In January of the following year, the investigation found that senior management had pressured sales members to place orders of Soliris earlier than normal in a process known as “pull-in sales,” which peaked between $10 million and $17 million in the fourth quarter of 2015.
By that point, Alexion’s board had already cleared house with the December replacements of interim CEO David Hallal and CFO Vikas Sinha. Despite one source telling CNBC the execs had “lost confidence” with the board, the drugmaker never gave a specific reason for the board’s heel turn.
After an interim period with former AstraZeneca head David Brennan at the helm, Alexion hired on CEO Ludwig Hantson to take over the listing ship in March 2017. Clancy came on board three months later after the drugmaker’s stand-in CFO, R&D chief, commercial chief and head of human resources all packed their bags.
In his more than two years on the job, Porges said, Clancy acted the “consummate professional”—making his departure after just two years “something of a surprise.”

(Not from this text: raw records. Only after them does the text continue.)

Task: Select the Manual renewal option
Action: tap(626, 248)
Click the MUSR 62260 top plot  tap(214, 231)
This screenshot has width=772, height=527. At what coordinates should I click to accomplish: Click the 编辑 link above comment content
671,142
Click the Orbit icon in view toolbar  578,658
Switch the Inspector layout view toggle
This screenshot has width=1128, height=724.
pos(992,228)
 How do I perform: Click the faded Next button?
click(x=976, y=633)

In Sarin, who joined Alexion in 2017 as senior vice president and head of business development and corporate strategy, Alexion is getting an “unknown quantity” due to her lack of C-suite experience, according to Porges. That transition could spell trouble for Alexion’s investors.

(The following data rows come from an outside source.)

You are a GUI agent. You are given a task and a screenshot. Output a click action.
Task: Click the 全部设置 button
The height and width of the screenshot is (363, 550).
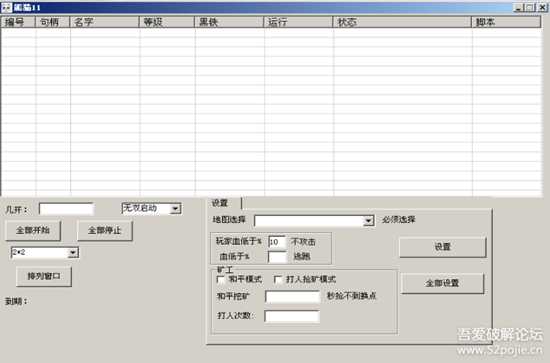pyautogui.click(x=442, y=283)
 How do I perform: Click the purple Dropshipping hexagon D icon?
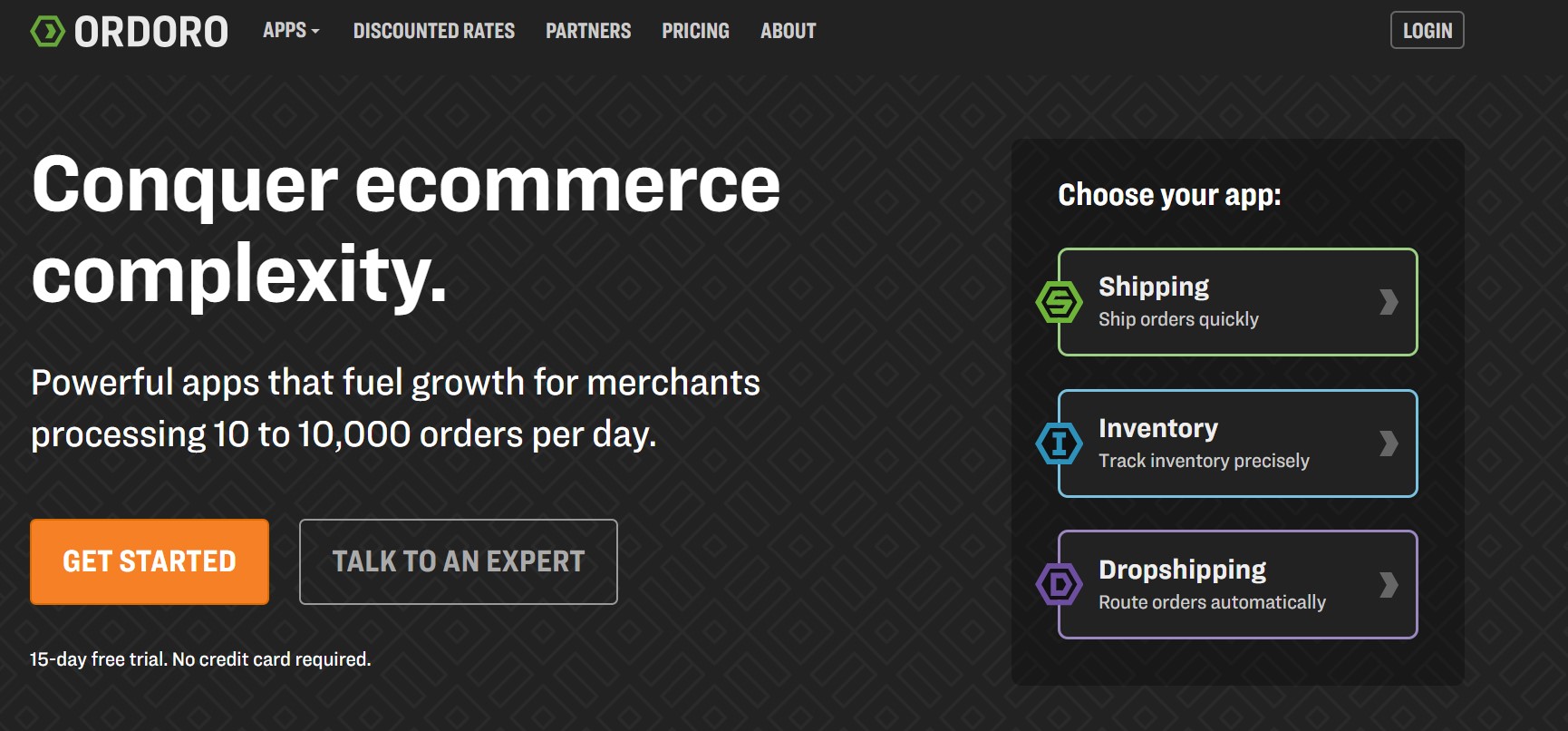click(1059, 584)
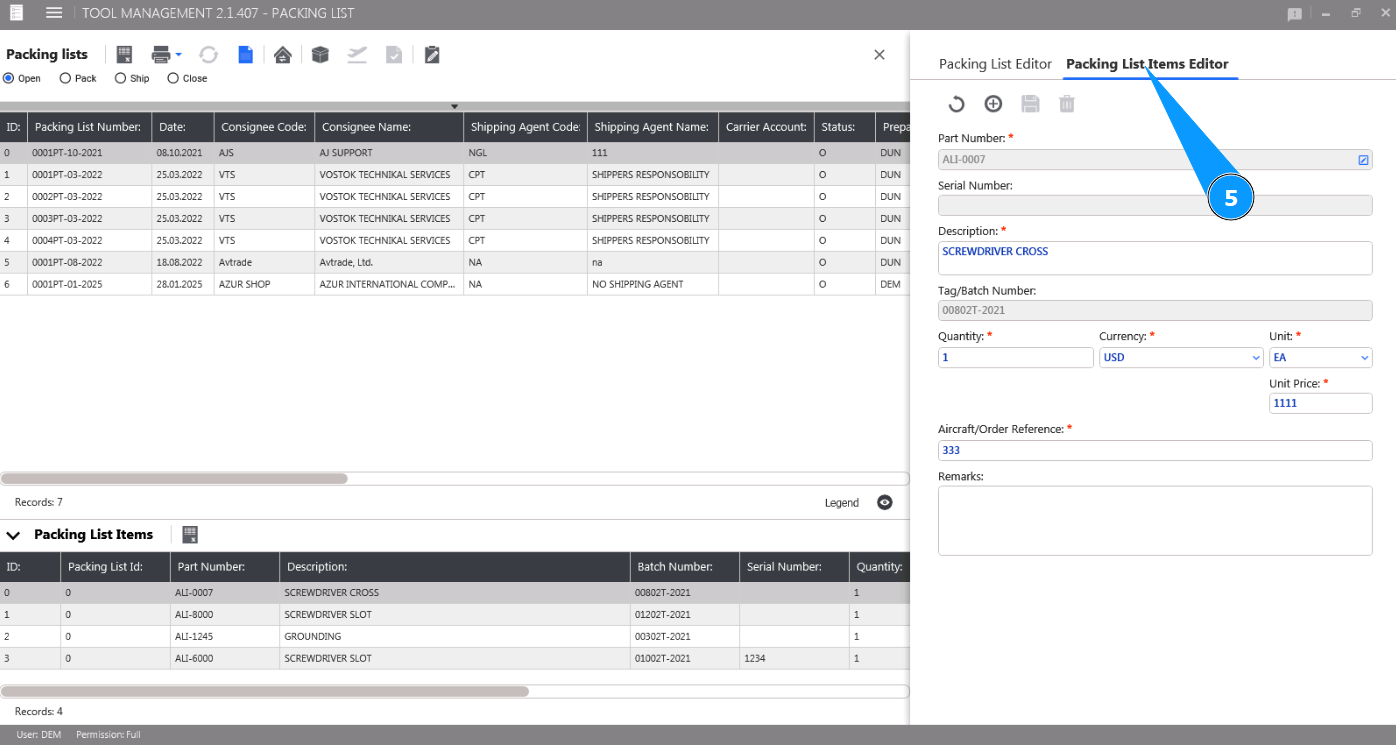Viewport: 1396px width, 746px height.
Task: Click the printer icon in Packing lists toolbar
Action: [160, 55]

“Without (Clancy’s) steadying hand, investors are likely to be concerned about more uncertainty in quarterly performance, more volatility in profitability and operating results and bigger surprises in business development announcements,” Porges wrote. “At this stage, despite Dr. Sarin’s strong reputation, in our view there’s no basis for arguing this transition will be positive for the stock or for investors’ interests.”
One area where Sarin could weigh in is M&A. Porges said Clancy was known for his “legendary caution” toward transactions, and his replacement could open new doors for the drugmaker if the board favors a possible buyout.
In August, Alexion was rumored as a potential acquisition target for Amgen—a prospect that cheered investors and analysts and sent the company’s share price up 7%. However, Amgen not only nixed those hopes with a $13.4 billion deal for Celgene’s Otezla, but then almost immediately filed a patent challenge to Soliris, Alexions’ $3 billion-a-year bestseller.
Sarin could also help size up more acquisitions for Alexion after negotiating $2 billion worth of deals in her time with the company. However, Porges said those pipeline-boosting deals—the largest being the 2018 buyout of Syntimmune for $1.2 billion—weren’t all winners.
Among the three transactions Sarin secured, none has so far resulted in a new drug on the market.